Re: Standards for date / time values?
I concur with Richard on the sufficiency of the three fields, and prefer to err on the side of simplicity for the DwC.
On 2/24/06, Richard Pyle deepreef@bishopmuseum.org wrote:
RE: CollectingDatesInterpreted When would this field *not* be set to true? In other words, what is the threshold for "interpreted", in terms of populating EarliestCollectingDate and LatestCollectingDate?
At one extreme, we have a VerbatimDateTime of "12 January 2005, 13:34:15 local time". Not a lot of interpretation needed there (other than conversion of original documentation format to ASCII/Unicode, and interpretation of the time zone from the locality data). But conversion of "12 January 2005" to
EarliestCollectingDate: "2005-01-12 00:00:00" LatestCollectingDate: "2005-01-12 23:59:59"
...requires a bit of interpretation. Maybe the time portion could simply be omitted; but even still, there is technically *some* interpretation when converting "January" to "01".

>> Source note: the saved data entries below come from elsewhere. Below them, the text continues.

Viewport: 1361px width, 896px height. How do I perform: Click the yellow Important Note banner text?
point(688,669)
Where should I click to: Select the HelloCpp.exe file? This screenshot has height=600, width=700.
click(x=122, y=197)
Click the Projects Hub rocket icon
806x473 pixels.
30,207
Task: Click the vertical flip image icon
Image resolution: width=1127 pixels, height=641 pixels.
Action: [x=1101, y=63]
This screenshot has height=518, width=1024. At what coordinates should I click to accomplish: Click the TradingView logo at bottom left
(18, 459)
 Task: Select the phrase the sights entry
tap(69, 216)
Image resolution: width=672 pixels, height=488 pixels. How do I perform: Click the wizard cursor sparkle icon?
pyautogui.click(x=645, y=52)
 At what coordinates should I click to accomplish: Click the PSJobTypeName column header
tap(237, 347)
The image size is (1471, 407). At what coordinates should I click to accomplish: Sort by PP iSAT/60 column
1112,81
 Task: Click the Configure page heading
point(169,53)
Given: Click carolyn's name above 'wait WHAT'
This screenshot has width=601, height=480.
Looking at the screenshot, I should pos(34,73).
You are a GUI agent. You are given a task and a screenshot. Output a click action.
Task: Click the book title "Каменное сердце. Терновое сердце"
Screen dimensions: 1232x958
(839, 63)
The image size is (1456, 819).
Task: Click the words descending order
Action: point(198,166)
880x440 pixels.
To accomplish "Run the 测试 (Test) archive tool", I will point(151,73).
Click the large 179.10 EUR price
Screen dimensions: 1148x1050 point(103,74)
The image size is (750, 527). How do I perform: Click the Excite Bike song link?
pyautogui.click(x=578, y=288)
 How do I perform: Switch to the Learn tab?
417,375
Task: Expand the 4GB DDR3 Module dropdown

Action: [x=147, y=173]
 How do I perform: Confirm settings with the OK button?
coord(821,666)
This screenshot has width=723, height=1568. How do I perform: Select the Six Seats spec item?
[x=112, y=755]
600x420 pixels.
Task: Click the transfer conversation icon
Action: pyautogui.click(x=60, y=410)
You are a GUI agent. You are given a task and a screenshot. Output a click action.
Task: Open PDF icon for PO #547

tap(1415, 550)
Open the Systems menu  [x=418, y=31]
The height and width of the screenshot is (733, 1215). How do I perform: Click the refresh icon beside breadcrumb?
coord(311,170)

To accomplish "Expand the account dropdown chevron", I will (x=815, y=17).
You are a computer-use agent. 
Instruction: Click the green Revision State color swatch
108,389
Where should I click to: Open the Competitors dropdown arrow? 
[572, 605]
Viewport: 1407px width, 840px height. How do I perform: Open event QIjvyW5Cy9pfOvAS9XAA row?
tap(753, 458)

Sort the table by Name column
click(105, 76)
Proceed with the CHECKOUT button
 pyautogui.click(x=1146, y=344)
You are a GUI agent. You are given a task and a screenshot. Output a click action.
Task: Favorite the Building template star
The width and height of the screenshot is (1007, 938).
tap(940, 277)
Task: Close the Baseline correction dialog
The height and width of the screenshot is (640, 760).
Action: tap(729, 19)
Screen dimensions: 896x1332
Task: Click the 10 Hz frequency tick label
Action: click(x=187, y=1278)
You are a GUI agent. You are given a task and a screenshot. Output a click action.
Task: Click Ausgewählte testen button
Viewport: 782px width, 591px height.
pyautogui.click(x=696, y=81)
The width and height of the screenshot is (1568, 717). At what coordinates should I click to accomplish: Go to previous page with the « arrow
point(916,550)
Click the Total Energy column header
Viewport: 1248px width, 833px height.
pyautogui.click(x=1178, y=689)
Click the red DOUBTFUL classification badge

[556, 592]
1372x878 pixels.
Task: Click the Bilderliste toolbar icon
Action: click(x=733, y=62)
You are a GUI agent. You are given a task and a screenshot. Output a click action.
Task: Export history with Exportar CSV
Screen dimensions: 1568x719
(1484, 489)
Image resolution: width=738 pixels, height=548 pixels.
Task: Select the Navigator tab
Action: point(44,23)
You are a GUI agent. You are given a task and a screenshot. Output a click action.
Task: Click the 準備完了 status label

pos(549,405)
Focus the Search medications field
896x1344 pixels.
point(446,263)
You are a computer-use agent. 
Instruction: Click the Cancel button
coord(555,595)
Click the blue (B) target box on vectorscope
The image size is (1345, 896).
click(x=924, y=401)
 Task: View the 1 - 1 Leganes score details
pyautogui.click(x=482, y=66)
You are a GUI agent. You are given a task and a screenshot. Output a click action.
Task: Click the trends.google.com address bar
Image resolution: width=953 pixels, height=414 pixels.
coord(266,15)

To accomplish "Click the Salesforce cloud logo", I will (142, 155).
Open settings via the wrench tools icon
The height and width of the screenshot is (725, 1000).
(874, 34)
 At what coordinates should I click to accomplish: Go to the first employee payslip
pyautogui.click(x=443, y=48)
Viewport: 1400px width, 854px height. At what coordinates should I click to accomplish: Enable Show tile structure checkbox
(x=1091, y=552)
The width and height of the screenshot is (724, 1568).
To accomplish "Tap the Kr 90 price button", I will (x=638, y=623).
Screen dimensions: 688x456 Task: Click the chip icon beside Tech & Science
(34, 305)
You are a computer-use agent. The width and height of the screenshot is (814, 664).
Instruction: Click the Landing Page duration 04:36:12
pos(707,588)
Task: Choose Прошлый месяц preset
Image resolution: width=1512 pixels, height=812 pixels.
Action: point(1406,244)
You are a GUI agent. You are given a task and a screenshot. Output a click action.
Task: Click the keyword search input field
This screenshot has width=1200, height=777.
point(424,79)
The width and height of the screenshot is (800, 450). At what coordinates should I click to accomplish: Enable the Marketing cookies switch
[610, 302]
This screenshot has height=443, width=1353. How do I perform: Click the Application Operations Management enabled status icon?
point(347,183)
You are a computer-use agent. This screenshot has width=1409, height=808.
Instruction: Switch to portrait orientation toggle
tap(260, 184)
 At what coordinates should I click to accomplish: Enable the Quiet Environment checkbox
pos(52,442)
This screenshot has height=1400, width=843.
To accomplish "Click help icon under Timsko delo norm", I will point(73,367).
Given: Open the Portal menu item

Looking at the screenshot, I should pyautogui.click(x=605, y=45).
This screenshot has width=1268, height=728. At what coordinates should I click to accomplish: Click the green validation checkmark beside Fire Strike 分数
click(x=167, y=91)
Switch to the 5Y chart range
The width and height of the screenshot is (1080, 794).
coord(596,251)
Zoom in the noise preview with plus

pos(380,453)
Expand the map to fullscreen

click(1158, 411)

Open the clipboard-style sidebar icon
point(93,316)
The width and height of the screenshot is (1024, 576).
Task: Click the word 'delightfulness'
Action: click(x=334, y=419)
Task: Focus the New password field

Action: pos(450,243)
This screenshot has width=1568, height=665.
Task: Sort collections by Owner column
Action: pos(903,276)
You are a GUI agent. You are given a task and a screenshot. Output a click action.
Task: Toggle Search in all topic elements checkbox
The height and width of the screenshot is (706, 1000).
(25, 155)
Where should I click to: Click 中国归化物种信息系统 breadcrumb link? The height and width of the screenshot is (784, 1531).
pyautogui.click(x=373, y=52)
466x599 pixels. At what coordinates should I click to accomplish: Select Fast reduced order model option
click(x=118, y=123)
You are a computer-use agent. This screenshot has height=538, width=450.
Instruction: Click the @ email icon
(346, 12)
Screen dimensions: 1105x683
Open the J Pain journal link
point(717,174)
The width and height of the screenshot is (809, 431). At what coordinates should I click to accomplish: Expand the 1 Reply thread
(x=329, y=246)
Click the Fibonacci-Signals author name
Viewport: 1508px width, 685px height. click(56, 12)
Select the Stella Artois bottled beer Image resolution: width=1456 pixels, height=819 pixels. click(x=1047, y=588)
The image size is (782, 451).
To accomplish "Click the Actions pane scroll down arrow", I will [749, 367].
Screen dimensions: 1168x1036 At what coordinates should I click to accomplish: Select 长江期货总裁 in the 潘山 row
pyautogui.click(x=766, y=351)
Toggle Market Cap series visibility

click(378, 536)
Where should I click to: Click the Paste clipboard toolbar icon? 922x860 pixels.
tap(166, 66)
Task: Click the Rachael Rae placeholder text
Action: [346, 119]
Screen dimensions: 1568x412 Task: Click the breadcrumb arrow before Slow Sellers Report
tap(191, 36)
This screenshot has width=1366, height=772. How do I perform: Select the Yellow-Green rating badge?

And the spectrum continues on from there up until, well, stuff that would be unambiguously flagged as "interpreted".
My point is, there should be some sort of guideline as to when to set CollectingDatesInterpreted true; i.e., what threshold of interpretation triggers that field. If such a guideline already exists, then I apologize for missing it.
Personally, I don't think CollectingDatesInterpreted is necessary, really, because I have always regarded my equivalents of EarliestCollectingDate and LatestCollectingDate as interpreted.
RE: Lynn's examples below. I wrestled with these issues (and more) a number of years ago. Other examples include "Summer; year unknown" (important for seasonal species), and multiple (non-contiguous) date ranges: "May or August, 2004" -- among others.
In addition to the equivalents of VerbatimDateTime, EarliestCollectingDate, LatestCollectingDate; I had a controlled-vocabulary field called "DateRangeQualifier", which had an enumerated list of options tied to interpretation logic (e.g., "continuous range", "discontinuous range", "unknown point", "either/or", etc.; as well as sub-range qualifiers like "Summer"). I modelled it after an analogous field I use for interpreting paired or multiple georef coordinates (e.g., "transect" vs. "bounding box"; "polygon" vs. "linear"). This DateRangeQualifier approach ended up being too cumbersome to implement -- only because I was too lazy, and the number of cases that benefited from it (i.e., allowed computer logic to be applied, independent of a human reading of the VerbatimDateTime value) was low.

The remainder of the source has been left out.